Penile Complaints
PRIAPISM
Priapism is an abnormally prolonged penile erection (>6 hours) that does not result from sexual desire. It generally involves only the corpora cavernosa and not the spongiosum. It is often associated with pain and difficulty urinating. It can occur at any age and may last for several days to several weeks if left untreated.
Etiology
Priapism can be classified into two distinct types: low-flow (ischemic) veno-occlusive and high-flow (nonischemic) arterial priapism. Low-flow ischemic priapism is secondary to failure of the detumescence mechanism and obstruction of the venous drainage of the corpora cavernosa. Ischemic priapism is associated with acidotic cavernosal blood gases. High-flow priapism is generally the result of trauma that causes laceration or rupture of the cavernous artery within the corpora cavernosa.
Many cases are classified as primary or idiopathic because the etiology is unknown. Other major causes of priapism include drug and alcohol abuse, erectile dysfunction drug therapy, sickle cell disease, neoplastic diseases, and trauma. Drugs that affect the neurovascular or central nervous system can potentially cause priapism. These include psychotropics (e.g., chlorpromazine and trazodone), antihypertensives (especially hydralazine, guanethidine, and prazosin), and alcohol. Anticoagulants (e.g., heparin) have also been associated with cases of priapism. Pharmacologic injection therapy to treat erectile dysfunction, such as intracavernous injection of papaverine or prostaglandin E1, has become the most common cause of priapism.

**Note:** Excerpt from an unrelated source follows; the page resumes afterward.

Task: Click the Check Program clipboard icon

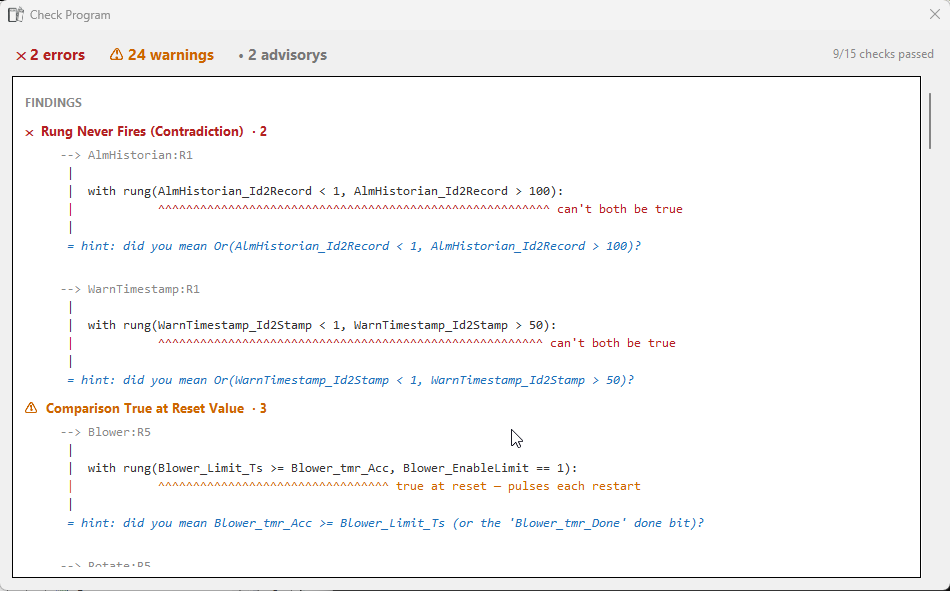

Sickle cell disease and trait are common etiologies in boys and account for about 10% to 20% of cases overall. Attacks often occur during sleep with sludging of red cells in the corpora cavernosa after a normal physiologic nocturnal erection. It is referred to as stuttering priapism because of its intermittent recurrent pattern.
Neoplastic diseases can obstruct corporal outflow. Leukemias are the most common cause of priapism in boys.
Trauma can result in priapism secondary to hematoma formation and compression of venous drainage or injury to the cavernous artery and high-flow priapism.
Diagnosis
The diagnosis of priapism is straightforward. Patients present with a persistent erection (>4 hours) without sexual desire. Pain and fever may be present along with difficulty voiding. On physical examination the corpora cavernosa are fully rigid in low-flow veno-occlusive ischemic priapism and partial to fully rigid in high-flow priapism. The glans penis is generally flaccid. Ischemic priapism is often the result of the use of pharmacologic agents. Patients will often delay seeking attention because of embarrassment. Recognition of any underlying etiology such as neoplasm or sickle cell disease is important because it may affect the plan of treatment. A sickle cell preparation for hemoglobin S should be performed on all black patients with priapism. A complete blood count should be obtained to rule out leukemia. A thorough drug history is essential. Intracavernosal injection therapy complications will be evident from the history. Cavernosal blood gases and color duplex Doppler ultrasound scanning can be helpful in differentiating ischemic and nonischemic priapism. Patients with prolonged ischemic priapism will have no blood flow in the cavernous arteries, whereas patients with high-flow nonischemic priapism will have normal to high blood flow on ultrasound.